The hiking urban vicar, a compact man, close-cropped, thin-spectacled, smiling, met me on the steps of the Anglican Cathedral. He wore a worker-priest's uniform of black shirt and dark anorak, but he had a writer's hands.
That's how Iain Sinclair describes me in his newly published Ghost Milk, in the few pages he devotes to describing our 2009 (ad)ventures together: a conversation onstage at Greenbelt ('My problem, when confronted by an expectant audience, sitting on the grass, was being carried away by the tent-show-revivalist aspect. My pitch was too spiritual. I kept banging on about the pilgrimage, the quest, the journey of the soul. The believers were much more down to earth.') and the October walk around the Toxteth which Bill Griffiths had depicted in his epic poem Mr Tapscott; a walk which ended in a cafe on Lodge Lane, MT BELLYS, where 'the man in the cafe, launching a business, fresh paint, overloaded sandwiches, topped up mugs, hovered over our discussion' of my two months on foot beside the M62, blogging as I went. From his transcript of that conversation Iain records me as having said (among other things), 'I realised that what was important to me, reflecting back, was the writing. The writing was as important as the walk. You construct the world as you go'. (See previous blogs here and here).
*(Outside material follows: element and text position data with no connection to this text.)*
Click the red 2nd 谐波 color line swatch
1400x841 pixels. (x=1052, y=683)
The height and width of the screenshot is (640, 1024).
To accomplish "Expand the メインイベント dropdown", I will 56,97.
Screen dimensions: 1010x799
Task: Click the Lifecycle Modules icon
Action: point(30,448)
Ghost Milk sees Iain Sinclair circling the outlands of East London on a mission of archaeology in reverse, documenting the period when the Lea Valley industrial-chemical wastes were being transformed by the processes of capital into the sterile, ring-fenced London Olympic site. As is his wont, Sinclair then spirals out from there on other peripheral trajectories, including to and fro along the M62... Which is where I came in. I've only read pages 309 to 313 so far (from vanity). The rest looks like it will be very good too.